Aljazirah melaporkan, warga pada Jumat (26/9) menjelaskan pengamanan ketat di lakukan di Xinjiang beberapa hari setelah serangkaian ledakan mematikan terjadi di wilayah tersebut. Serangkaian ledakan di Xinjiang pekan lalu merupakan insiden kekerasan terburuk dalam beberpa bulan.
Xinjiang merupakan daerah kaya sumber daya di barat jauh Cina. Wilayah tersebut berbatasan dengan Asia Tengah. Xinjiang merupakan rumah bagi 10 juta Muslim Uighur.
Enam warga sipil dan empat polisi tewas dalam serangkaian serangan yang terjadi di daerah Luntai, Xinjiang. Sementara 54 warga sipil lainnya terluka akibat insiden tersebut.
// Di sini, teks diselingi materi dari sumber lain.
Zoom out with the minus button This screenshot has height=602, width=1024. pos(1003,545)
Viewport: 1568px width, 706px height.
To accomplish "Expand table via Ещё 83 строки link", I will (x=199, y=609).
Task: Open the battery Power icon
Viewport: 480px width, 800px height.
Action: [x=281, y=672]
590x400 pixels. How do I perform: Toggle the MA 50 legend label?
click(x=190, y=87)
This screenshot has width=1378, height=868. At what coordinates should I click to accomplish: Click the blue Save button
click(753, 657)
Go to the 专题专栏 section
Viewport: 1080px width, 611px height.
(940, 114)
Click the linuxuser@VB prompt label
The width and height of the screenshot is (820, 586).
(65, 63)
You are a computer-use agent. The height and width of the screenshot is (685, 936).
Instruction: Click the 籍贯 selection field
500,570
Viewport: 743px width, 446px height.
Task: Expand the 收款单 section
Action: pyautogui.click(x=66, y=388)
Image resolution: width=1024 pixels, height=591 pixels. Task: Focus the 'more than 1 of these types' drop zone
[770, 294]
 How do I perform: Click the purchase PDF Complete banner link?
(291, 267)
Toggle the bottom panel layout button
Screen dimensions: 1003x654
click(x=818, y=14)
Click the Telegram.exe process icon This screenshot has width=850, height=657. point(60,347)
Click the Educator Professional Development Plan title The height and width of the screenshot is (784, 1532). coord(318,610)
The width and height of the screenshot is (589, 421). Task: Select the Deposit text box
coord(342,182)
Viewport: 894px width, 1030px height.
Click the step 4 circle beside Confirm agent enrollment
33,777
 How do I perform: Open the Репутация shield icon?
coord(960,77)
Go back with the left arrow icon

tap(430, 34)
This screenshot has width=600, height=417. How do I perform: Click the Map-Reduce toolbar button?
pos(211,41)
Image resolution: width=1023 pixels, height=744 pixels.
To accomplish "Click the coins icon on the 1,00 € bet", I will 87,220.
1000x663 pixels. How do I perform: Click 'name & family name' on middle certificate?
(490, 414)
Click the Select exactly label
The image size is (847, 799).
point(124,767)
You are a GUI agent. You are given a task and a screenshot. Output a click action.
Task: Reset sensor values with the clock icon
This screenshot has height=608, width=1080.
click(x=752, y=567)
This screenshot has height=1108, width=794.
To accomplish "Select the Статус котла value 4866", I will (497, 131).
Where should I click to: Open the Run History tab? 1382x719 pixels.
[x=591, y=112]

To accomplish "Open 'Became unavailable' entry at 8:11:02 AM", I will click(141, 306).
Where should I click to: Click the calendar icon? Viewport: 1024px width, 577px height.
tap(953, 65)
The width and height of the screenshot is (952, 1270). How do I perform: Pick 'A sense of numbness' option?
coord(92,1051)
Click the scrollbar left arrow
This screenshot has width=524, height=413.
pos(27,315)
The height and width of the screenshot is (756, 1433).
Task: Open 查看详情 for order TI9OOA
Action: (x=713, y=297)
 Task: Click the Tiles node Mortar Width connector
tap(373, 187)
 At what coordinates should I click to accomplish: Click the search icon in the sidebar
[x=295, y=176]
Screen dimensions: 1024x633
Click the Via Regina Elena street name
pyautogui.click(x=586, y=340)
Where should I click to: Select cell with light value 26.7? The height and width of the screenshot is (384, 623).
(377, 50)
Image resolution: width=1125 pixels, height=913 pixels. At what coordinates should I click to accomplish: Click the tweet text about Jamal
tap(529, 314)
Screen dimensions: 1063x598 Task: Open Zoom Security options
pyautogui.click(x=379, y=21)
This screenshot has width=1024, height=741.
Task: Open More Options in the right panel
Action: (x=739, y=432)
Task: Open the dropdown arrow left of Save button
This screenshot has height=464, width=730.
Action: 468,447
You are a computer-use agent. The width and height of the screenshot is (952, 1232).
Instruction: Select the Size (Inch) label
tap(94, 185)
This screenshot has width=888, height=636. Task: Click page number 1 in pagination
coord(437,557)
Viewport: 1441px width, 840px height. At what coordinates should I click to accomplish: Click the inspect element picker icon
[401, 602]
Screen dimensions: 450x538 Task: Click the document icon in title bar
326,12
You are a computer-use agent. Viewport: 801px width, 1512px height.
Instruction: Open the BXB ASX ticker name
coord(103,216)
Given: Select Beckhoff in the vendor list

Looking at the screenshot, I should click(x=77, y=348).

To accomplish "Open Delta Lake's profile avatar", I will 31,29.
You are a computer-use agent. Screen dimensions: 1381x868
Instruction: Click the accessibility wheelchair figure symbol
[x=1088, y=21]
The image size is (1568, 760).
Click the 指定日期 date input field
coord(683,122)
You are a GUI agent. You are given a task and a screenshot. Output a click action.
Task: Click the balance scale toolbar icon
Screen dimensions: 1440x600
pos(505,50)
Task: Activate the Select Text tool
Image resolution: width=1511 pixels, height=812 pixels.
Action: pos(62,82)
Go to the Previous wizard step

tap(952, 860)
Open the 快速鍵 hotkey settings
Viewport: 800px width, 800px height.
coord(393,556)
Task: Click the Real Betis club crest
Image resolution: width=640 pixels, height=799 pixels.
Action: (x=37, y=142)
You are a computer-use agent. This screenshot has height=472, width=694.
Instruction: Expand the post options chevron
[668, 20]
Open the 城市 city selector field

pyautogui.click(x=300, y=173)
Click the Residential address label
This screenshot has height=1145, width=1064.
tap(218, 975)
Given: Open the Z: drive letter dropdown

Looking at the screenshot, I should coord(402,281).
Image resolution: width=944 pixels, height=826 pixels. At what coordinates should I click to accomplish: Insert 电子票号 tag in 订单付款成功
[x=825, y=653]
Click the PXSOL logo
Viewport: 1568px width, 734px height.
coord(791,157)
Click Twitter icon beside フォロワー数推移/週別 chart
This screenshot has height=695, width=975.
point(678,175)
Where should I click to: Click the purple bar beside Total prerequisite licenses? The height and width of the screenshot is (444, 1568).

Media pemerintah sebelumnya mengatakan, hanya dua orang yang tewas akibat insiden ledakan Xinjiang.
Portal berita pemerintah daerah Tianshan mengatakan pada Kamis (25/9), dua perusuh telah ditangkap. Sementara tersangka utama yang diidentifikasi bernama Mamat Tursun ditemukan tewas.
Staf di hotel di Luntai menggambarkan kehadiran pasukan keamanan dalam jumlah besar di wilayahnya. "Pasukan keamanan masih di jalan," kata seorang resepsionis pada kantor berita AFP.
Warga lain juga mengatakan pengamanan yang kini berlaku di daerahnya. Ini menurutnya berimbas pada bisnis di Luntai.
Menurut laporan Tianshan, serangan terorganisasi dan serius terjadi dalam empat ledakan pada Ahad malam lalu. Serangan menargetkan dua pos polisi, pasar dan pertokoan.
Di antara 54 warga yang terluka, 32 diantaranya beradal dari komunitas Uighur dan 22 lainnya Han Cina. Sementara 40 perusuh tewas, baik dengan meledakkan diri atau ditembak polisi.
Polisi mengatakan, Mamat Tursun yang diduga pemimpin serangan telah secara bertahap berubah menjadi ekstremis sejak 2003. Ia meminta orang lain bergabung dengan kelompok teroris.